Advances in Biological Chemistry
Vol.3 No.4(2013), Article ID:35676,5 pages DOI:10.4236/abc.2013.34043

Comparison between different methods of urine collection for estimation of albumin-creatinine ratio in patients with type-2 diabetes mellitus

Subinay Datta, Mrinal Pal*

Department of Biochemistry, Burdwan Medical College, Burdwan, India

Email: *

Copyright © 2013 Subinay Datta, Mrinal Pal. This is an open access article distributed under the Creative Commons Attribution License, which permits unrestricted use, distribution, and reproduction in any medium, provided the original work is properly cited.

Received 8 May 2013; revised 7 June 2013; accepted 22 June 2013

Keywords: Microalbuminuria; Albumin-Creatinine Ratio; Diabetic Nephropathy


In patients with diabetes mellitus, urinary albumincreatinine-ratio (ACR) predicts progressive kidney disease. In order to determine the better urine sample for detecting ACR, we estimated ACR in three modes of urine sample. Two hundred patients of uncontrolled diabetes mellitus with proteinuria irrespective of age and sex were studied for urinary ACR in all the three types of samples over a period of 2 years. The statistical analysis showed that first morning ACR (r = 0.999, p > 0.001) of the subjects was more significantly correlated with their 24 hour urine sample ACR than spot urine (r = 0.995, p < 0.001).
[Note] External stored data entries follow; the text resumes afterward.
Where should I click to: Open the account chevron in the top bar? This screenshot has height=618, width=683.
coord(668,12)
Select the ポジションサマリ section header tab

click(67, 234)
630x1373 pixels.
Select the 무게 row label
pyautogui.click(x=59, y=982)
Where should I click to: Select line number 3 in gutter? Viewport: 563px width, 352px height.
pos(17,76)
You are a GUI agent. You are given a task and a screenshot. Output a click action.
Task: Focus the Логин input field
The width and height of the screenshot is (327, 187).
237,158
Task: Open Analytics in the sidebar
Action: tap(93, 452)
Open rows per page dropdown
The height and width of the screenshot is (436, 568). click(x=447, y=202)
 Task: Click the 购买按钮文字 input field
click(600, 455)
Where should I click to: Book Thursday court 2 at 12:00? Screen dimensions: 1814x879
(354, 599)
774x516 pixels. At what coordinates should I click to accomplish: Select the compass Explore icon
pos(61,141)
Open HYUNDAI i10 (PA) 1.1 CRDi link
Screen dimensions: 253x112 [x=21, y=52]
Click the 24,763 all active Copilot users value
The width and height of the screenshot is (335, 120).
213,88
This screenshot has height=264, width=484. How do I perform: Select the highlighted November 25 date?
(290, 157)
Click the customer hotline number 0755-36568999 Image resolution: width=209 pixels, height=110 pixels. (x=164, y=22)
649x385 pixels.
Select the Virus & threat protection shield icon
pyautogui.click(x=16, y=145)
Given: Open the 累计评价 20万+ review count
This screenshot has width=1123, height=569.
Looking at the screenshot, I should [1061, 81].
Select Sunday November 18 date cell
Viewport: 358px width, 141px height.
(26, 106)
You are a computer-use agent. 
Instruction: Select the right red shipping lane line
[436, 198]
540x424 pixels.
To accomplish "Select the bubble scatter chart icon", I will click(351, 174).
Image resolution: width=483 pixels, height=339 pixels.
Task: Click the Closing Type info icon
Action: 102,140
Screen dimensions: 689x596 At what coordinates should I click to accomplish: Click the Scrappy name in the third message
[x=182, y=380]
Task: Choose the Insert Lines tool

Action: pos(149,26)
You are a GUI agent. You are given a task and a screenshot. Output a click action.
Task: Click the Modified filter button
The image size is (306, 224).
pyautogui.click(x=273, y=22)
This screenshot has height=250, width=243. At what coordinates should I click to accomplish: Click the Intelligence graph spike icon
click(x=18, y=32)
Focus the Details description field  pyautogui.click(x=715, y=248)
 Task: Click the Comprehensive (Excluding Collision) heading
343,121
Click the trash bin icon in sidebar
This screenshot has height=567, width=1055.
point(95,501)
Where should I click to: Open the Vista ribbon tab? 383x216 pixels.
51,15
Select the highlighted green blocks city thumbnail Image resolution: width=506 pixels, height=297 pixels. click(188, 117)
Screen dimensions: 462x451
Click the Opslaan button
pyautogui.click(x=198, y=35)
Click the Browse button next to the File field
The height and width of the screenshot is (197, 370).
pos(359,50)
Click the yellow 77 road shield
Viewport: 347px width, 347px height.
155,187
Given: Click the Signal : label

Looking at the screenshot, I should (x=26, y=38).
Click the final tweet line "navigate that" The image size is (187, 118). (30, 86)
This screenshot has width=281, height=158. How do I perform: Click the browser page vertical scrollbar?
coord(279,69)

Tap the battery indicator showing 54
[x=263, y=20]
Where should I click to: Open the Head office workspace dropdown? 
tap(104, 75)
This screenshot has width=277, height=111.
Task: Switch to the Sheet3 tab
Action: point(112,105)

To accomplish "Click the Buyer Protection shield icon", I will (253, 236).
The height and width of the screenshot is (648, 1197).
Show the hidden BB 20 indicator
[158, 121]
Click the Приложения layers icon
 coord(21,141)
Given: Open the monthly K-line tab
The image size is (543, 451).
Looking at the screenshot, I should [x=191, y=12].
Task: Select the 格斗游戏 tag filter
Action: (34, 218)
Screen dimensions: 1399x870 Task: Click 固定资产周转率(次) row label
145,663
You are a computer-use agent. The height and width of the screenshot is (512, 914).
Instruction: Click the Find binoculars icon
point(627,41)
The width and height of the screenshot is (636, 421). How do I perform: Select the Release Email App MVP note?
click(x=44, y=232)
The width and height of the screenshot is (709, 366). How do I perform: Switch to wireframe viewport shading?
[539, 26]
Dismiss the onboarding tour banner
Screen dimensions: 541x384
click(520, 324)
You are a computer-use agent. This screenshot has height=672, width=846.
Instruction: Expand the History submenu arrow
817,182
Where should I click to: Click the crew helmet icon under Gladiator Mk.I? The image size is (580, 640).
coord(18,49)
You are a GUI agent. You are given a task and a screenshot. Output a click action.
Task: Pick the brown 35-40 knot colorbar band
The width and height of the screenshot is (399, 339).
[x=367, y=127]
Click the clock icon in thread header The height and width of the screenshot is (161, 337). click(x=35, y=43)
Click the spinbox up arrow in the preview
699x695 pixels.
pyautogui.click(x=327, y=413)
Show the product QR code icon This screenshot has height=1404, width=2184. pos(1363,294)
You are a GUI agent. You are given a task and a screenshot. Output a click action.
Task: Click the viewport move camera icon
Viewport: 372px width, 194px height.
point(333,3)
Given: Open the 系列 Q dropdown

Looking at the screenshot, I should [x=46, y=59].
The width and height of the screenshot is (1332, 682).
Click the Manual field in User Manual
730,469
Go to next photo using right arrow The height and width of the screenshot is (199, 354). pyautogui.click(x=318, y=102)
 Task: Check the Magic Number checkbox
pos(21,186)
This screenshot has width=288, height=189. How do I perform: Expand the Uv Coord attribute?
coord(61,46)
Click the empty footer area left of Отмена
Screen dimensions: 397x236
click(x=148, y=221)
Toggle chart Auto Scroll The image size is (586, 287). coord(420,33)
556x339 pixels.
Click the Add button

We conclude that early morning specimens should be used instead of spot and 24 hour sample.


Diabetic nephropathy (DN) is the most frequent single cause of end-stage renal disease in many countries [1]. Hyperfiltration and microalbuminuria characterize the clinical stages of DN [2]. Increased levels of albumin in the urine have been clearly established as an important determinant for renal complication of diabetes [3-5]. Screening for increased albumin excretion has therefore been advocated to identify individual at risk for renal disease progression in a timely manner. However, there is still continuing uncertainty as to how urine should be collected and which urinary proteins should be specifically measured for prediction of renal events [6]. So, the present study therefore is to investigate which urine sample such as 24 hour, first morning void or spot urine sample is to detect actual value of microalbuminuria for DN. But measuring only urinary albumin excretion (UAE) is not sufficient as it is influenced by intra-individual variations in urinary volume. That can be overcome by using albumincreatinine ratio (ACR) that is dividing UAE with urinary creatinine excretion as creatinine excretion in urine has relative constancy over time [7]. So, ACR is used as a parameter to detect albuminuria in the present study.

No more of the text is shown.